[MATERIAL TO PROCESS — start]

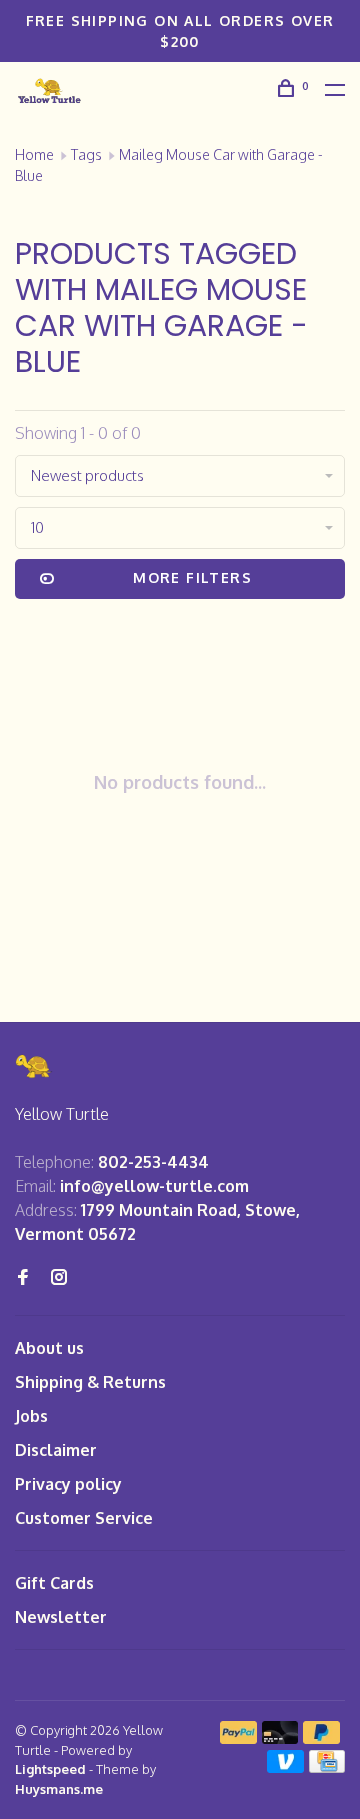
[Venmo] (285, 1767)
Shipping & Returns (90, 1382)
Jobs (31, 1416)
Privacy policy (68, 1484)
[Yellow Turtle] (34, 1066)
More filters (192, 577)
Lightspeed (50, 1769)
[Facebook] (23, 1278)
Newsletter (61, 1617)
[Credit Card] (327, 1767)
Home (34, 154)
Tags (86, 154)
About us (49, 1348)
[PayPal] (238, 1738)
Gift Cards (54, 1583)
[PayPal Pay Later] (321, 1738)
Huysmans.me (59, 1789)
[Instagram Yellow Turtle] (59, 1278)
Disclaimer (56, 1450)
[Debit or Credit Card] (280, 1738)
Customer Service (84, 1518)
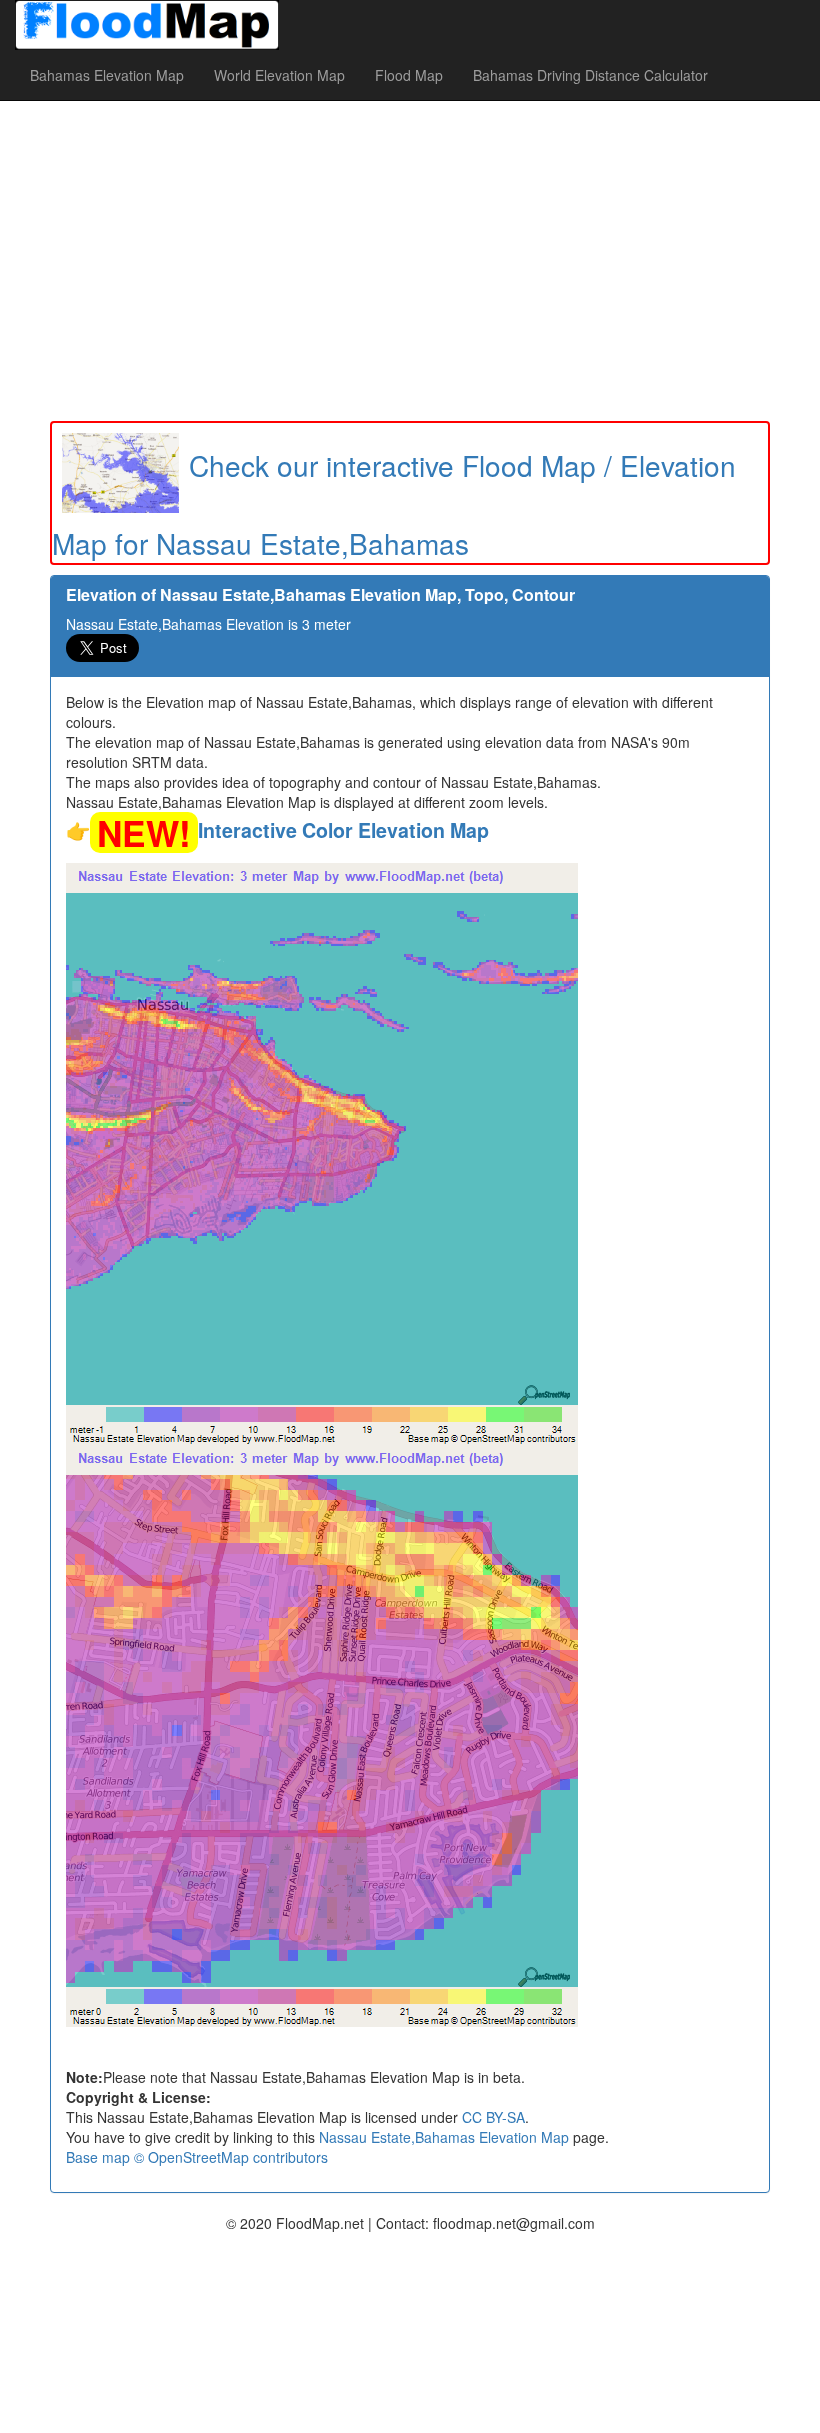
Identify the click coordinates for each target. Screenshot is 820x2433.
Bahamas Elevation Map (107, 75)
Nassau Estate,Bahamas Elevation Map (444, 2137)
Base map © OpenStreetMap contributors (197, 2157)
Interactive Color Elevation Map (343, 830)
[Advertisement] (410, 261)
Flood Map (409, 75)
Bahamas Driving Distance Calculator (590, 75)
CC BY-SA (493, 2117)
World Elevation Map (279, 75)
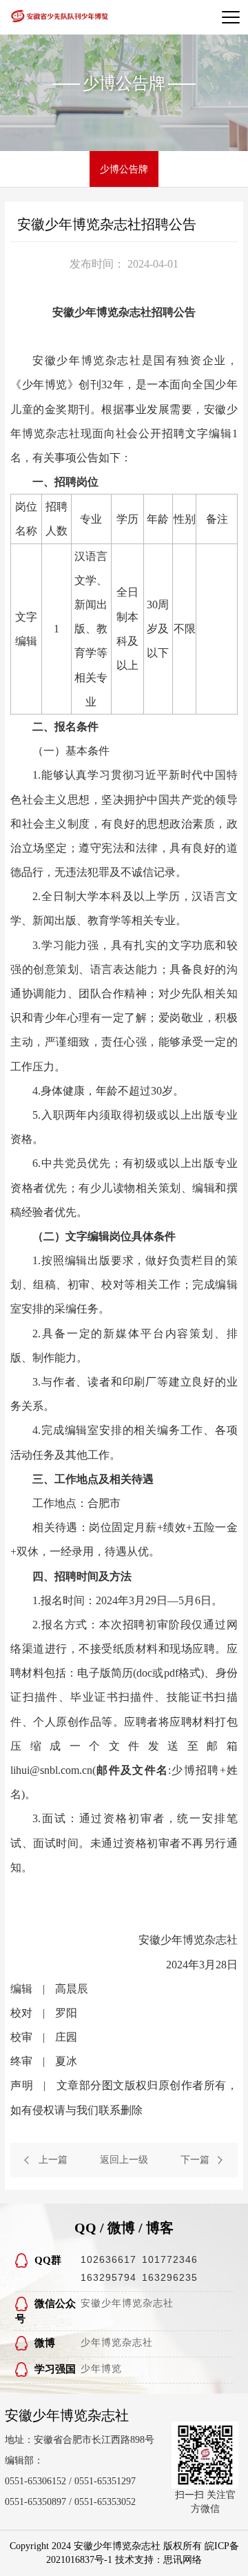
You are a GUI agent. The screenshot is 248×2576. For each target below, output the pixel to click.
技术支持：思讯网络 (158, 2560)
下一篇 (194, 2160)
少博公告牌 (124, 169)
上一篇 (53, 2160)
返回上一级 (124, 2160)
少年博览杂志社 (117, 2342)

[MATERIAL TO PROCESS — finish]

* BRIEF: Although the records include pictures, the copy should reproduce every line exactly and none of the pictures.

* ANSWER AREA:
[Venmo] (285, 1767)
Shipping & Returns (90, 1382)
Jobs (31, 1416)
Privacy policy (68, 1484)
[Yellow Turtle] (34, 1066)
More filters (192, 577)
Lightspeed (50, 1769)
[Facebook] (23, 1278)
Newsletter (61, 1617)
[Credit Card] (327, 1767)
Home (34, 154)
Tags (86, 154)
About us (49, 1348)
[PayPal] (238, 1738)
Gift Cards (54, 1583)
[PayPal Pay Later] (321, 1738)
Huysmans.me (59, 1789)
[Instagram Yellow Turtle] (59, 1278)
Disclaimer (56, 1450)
[Debit or Credit Card] (280, 1738)
Customer Service (84, 1518)
Identify the click coordinates for each target. Screenshot is 820x2433.
Bahamas Elevation Map (107, 75)
Nassau Estate,Bahamas Elevation Map (444, 2137)
Base map © OpenStreetMap contributors (197, 2157)
Interactive Color Elevation Map (343, 830)
[Advertisement] (410, 261)
Flood Map (409, 75)
Bahamas Driving Distance Calculator (590, 75)
CC BY-SA (493, 2117)
World Elevation Map (279, 75)
You are a GUI agent. The screenshot is 248×2576. For each target below, output the pixel to click.
技术支持：思讯网络 (158, 2560)
下一篇 (194, 2160)
少博公告牌 (124, 169)
上一篇 (53, 2160)
返回上一级 (124, 2160)
少年博览杂志社 (117, 2342)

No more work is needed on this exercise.